Billionaire investor Paul Tudor Jones reportedly laid off about 15 percent of employees, or about 60 people, at his hedge fund business on Tuesday, in another sign of how difficult this market has been for many such funds and their investors.
Jones’s flagship fund has lost 2.5 percent through late July, according to Reuters, compared to a 6.6 percent gain for the S&P 500 so far this year. The average hedge fund has gained 3 percent this year, according to Reuters.
It’s no surprise, then, that the flight from hedge funds, which saw massive outflows in 2015 and net redemptions of $10.7 billion in the second quarter of 2016, is continuing.
A new poll of big investors by investment consulting firm NEPC found that almost 25 percent of endowments and foundations surveyed had zero exposure to hedge funds in the second quarter of 2016 vs. 2 percent with no exposure in 2014.
That follows a report by Barclays earlier this month that said lackluster performance, especially by the largest hedge funds, has money managers heading for the exits. Citing “performance challenges of 2015 and early 2016,” Barclays predicted that hedge fund liquidations would rise to 12 percent this year.

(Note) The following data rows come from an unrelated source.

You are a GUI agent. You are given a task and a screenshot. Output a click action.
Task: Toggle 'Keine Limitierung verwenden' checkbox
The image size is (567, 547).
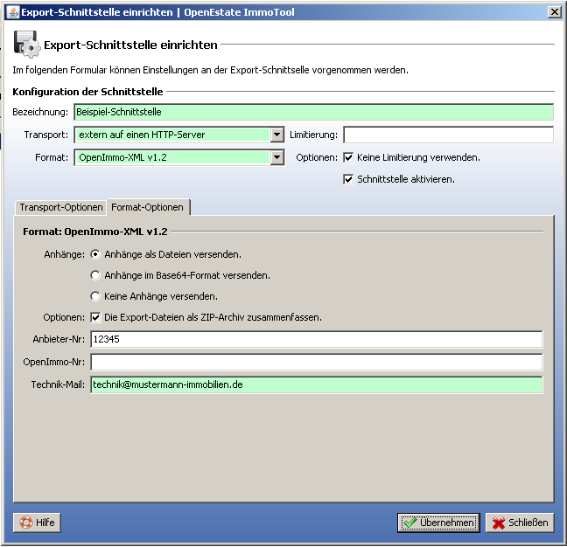(x=348, y=158)
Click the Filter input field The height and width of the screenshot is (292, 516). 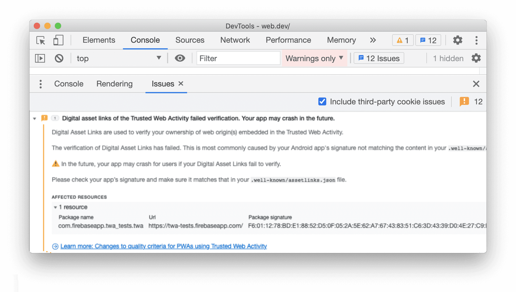tap(238, 58)
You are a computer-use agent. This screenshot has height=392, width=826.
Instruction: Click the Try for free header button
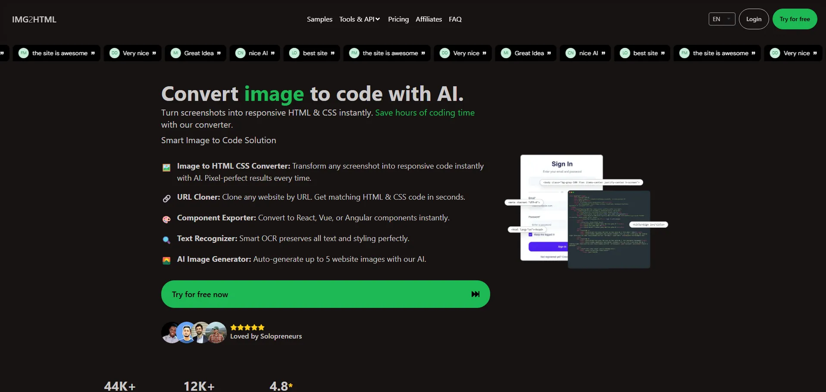794,19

In the Barclays poll of 340 global investors with about $8 trillion in assets, 74 percent cited growth in the size of hedge funds rather than an increase in the number of funds as the chief reason for weak returns. As firms get larger, they become less able to react quickly and seize opportunities, the Barclays report suggested.
NEPC said that while the results of its poll do not mean “there is a mass exodus from hedge funds…they do point to greater pressure on the industry as a whole.”
Besides the low returns pointed to by 80 percent of respondents, high fees were a factor cited by 54 percent in explaining the disenchantment with hedge funds. NEPC said that a quarter of respondents had requested or been offered reduced fees.